Prevalence of Maple syrup urine disease: how many people are affected worldwide, differences by sex and region, with sources.

Prevalence of Maple syrup urine disease

Maple syrup urine disease (MSUD) is a rare metabolic disorder with an estimated global incidence of approximately 1 in 185,000 live births, though this varies significantly by population. It is considered an ultra-rare condition that affects males and females equally, typically presenting in the neonatal period, though milder, late-onset forms also exist.



How common is Maple syrup urine disease globally?


Maple syrup urine disease is classified as an ultra-rare genetic disorder. While the global incidence is often cited as 1 in 185,000, this number is an estimate based on newborn screening programs and clinical registries. Because Maple syrup urine disease can be fatal if not managed immediately, it is frequently included in expanded newborn screening panels, which has helped improve the accuracy of these prevalence figures. However, true prevalence remains difficult to determine due to the potential for underdiagnosis in regions lacking robust metabolic screening infrastructure.
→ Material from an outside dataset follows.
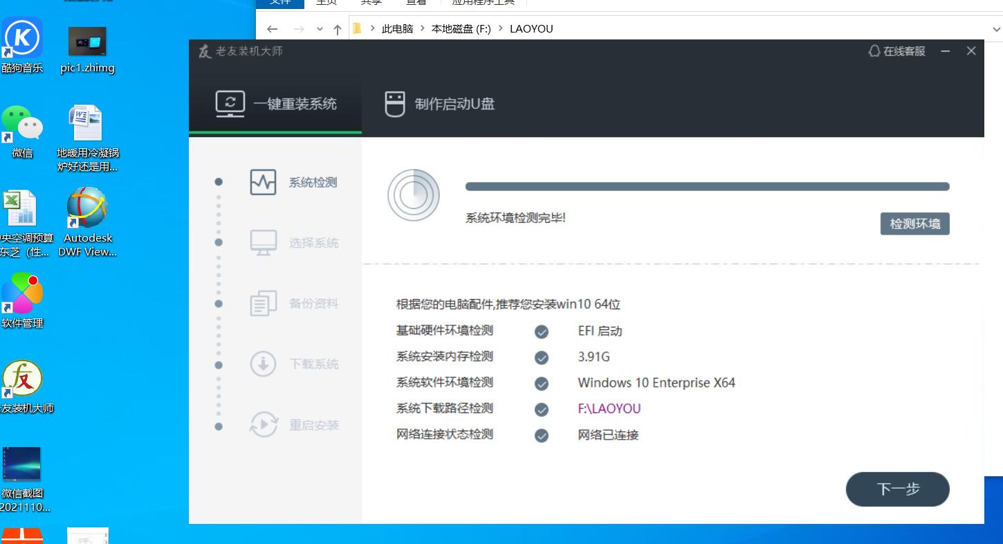Click the 选择系统 monitor icon
This screenshot has width=1003, height=544.
pyautogui.click(x=263, y=242)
Are there specific populations more affected by Maple syrup urine disease?


The prevalence of Maple syrup urine disease is not uniform across all ethnic groups. A notable epidemiological feature is the significantly higher incidence within the Old Order Mennonite population in Pennsylvania, where the condition occurs in approximately 1 in 176 live births due to a founder effect. This demonstrates how genetic isolation can drastically shift the frequency of Maple syrup urine disease compared to the general population, where the condition remains exceptionally rare.



What are the demographic and onset patterns of the condition?


Maple syrup urine disease affects both males and females with equal frequency, as it follows an autosomal recessive inheritance pattern. Regarding age of onset, the clinical presentation is categorized by the severity of the enzyme deficiency:



  • Classic MSUD: Typically presents within the first few days of life with severe symptoms including poor feeding, lethargy, and the characteristic sweet-smelling urine.

  • Intermediate and Intermittent MSUD: These forms may present later in infancy, childhood, or even adulthood, often triggered by metabolic stress, illness, or high protein intake.

  • Thiamine-responsive MSUD: A rare variant where symptoms may be managed or mitigated through high-dose thiamine supplementation.



Why is accurate data for Maple syrup urine disease challenging to obtain?


Determining the exact number of people living with Maple syrup urine disease is complicated by several factors. Historical underdiagnosis likely led to lower reported numbers before the advent of tandem mass spectrometry in newborn screening. Additionally, because Maple syrup urine disease requires lifelong specialized dietary management, patients who are diagnosed late or who experience complications may be lost to follow-up, affecting registry data. At DiseaseMaps.org, we have seen 82 people join our community to share their experiences, providing a vital real-world perspective that complements clinical statistics and highlights the ongoing needs of those living with this rare condition.



Next steps



  • Consult a metabolic specialist or a clinical geneticist to discuss screening and management protocols.

  • Connect with the 82 members of the DiseaseMaps.org community to share experiences and coping strategies.

  • Review resources from organizations like the MSUD Family Support Group for guidance on dietary management and clinical updates.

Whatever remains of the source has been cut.